Tabberer put into Apra Harbor, Guam, on 11 May to replenish and make repairs. On 23 May, she departed again and rejoined Anzio for further antisubmarine operations on the sea lanes between Okinawa and the Marianas. On 31 May, Anzio planes scored a kill, and Tabberer assisted in recovering evidence of their success. Following a visit, lasting just over a fortnight, to San Pedro Bay, Leyte, she resumed antisubmarine sweeps with the Anzio task group. For the remainder of the war, she hunted Japanese submarines and protected the logistics group during the 3rd Fleet's final air assault on the Japanese home islands.

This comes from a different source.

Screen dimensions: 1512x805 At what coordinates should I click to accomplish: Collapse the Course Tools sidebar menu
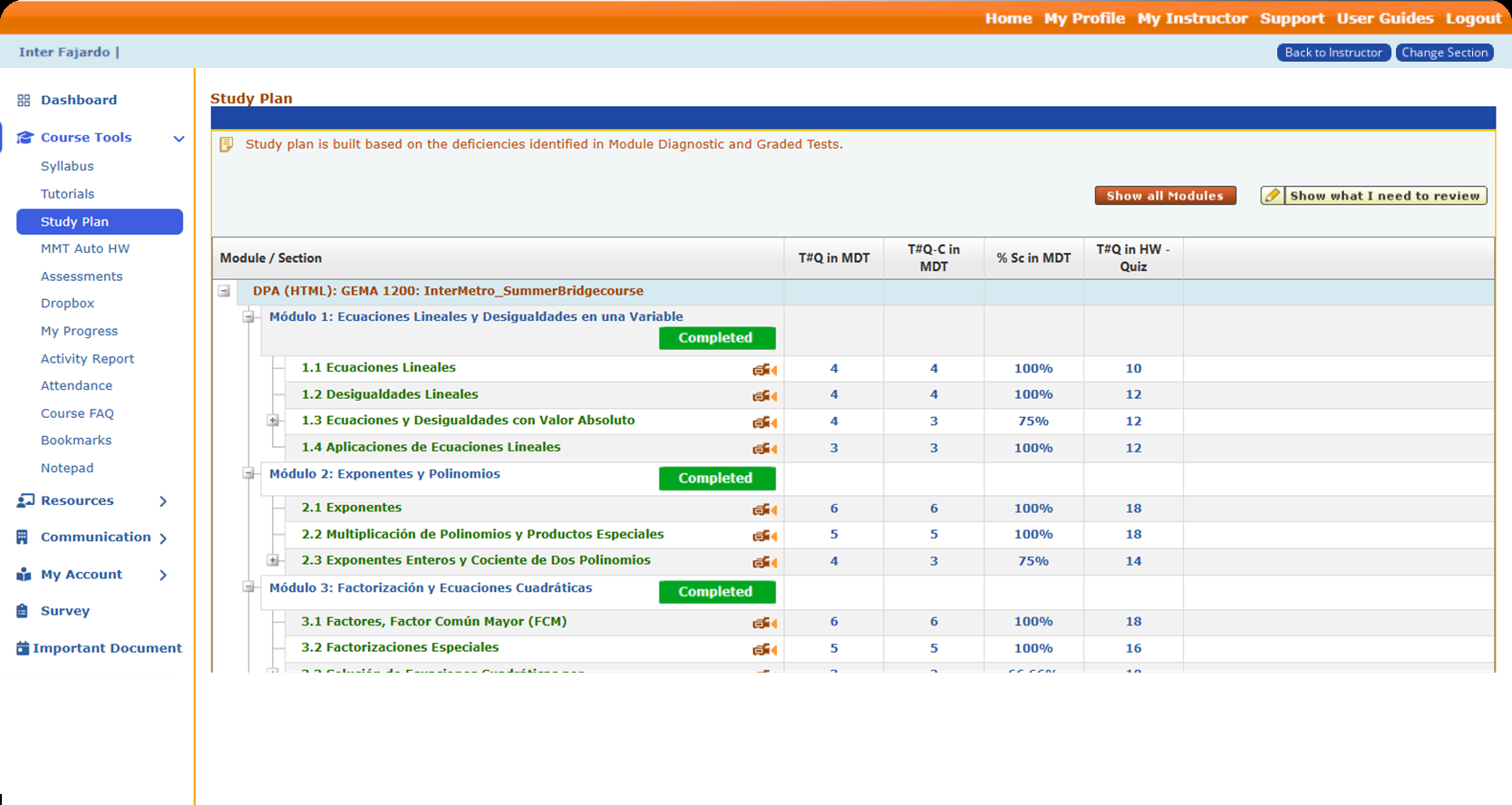point(179,139)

During the final month of the war, she destroyed mines and rescued four downed Anzio air crewmen.

After the cessation of hostilities on 15 August 1945, Tabberer remained in the Far East to support the occupation forces. She escorted ships between Okinawa; Jinsen, Korea, and Tientsin and Taku, China. She also destroyed mines in the Yellow Sea. On 22 December, the little warship departed Qingdao, China, to return to the United States. Along the way, she made stops at Okinawa, Eniwetok, and Pearl Harbor before entering San Francisco, California, on 15 January 1946. In April, she shifted to San Diego, California, where she was placed out of commission, in reserve, on 24 April 1946.

===1951-1959===
Tabberer was recommissioned at San Diego on 7 April 1951, Lt. Comdr. Willard J. McNulty in command . In June, she changed home ports from San Diego to Newport, Rhode Island, and in August reported for duty with the Atlantic Fleet. For the next nine years, she operated along the Atlantic seaboard from Key West, Florida, to Halifax, Nova Scotia. Frequently, she operated in the Caribbean area, often near Guantánamo Bay and Vieques Island. Tabberer participated in a variety of exercises and, on several occasions, embarked U.S. Naval Academy and NROTC midshipmen for their summer cruises. She left the western Atlantic only once during this period—in the fall of 1957—for a two-month deployment to the Mediterranean. After that, she resumed her operations along the east coast.

==Fate==
On 19 April 1959, the destroyer escort put into port for the last time. At Philadelphia, Pennsylvania, she began preparations for deactivation. Tabberer was placed out of commission, in reserve, in May 1960 and was berthed at Philadelphia for the remainder of her career. On 1 August 1972, her name was struck from the Navy List and, on 3 October 1973, she was sold for scrapping to Mr. David Hahn of Key West, Florida.

==Legacy==
Because of wartime censors, the story of the typhoon was largely muted during the war, with an emphasis on the rescue, which made national headlines. More recently, two major books have been published on the incident which highlight the story of riding out the typhoon and rescue operation. The 2007 book "Halsey's Typhoon: The True Story of a Fighting Admiral, an Epic Storm, and an Untold Rescue" by Bob Drury & Tom Clavin devotes a major portion to the rescue operation and how the ship was presented awards by Admiral Halsey himself. The account of Commander Plage is also highlighted in the recent book "Sea Cobra: Admiral Halsey's Task Force and the Great Pacific Typhoon" by Buckner F. Melton Jr. A 2007 History Channel documentary also highlighted the DE's role, and that an official court of inquiry recommended that Halsey be relieved of his duties after a second typhoon incident.

==Awards==
Tabberer earned four battle stars and a Navy Unit Commendation for service in World War II.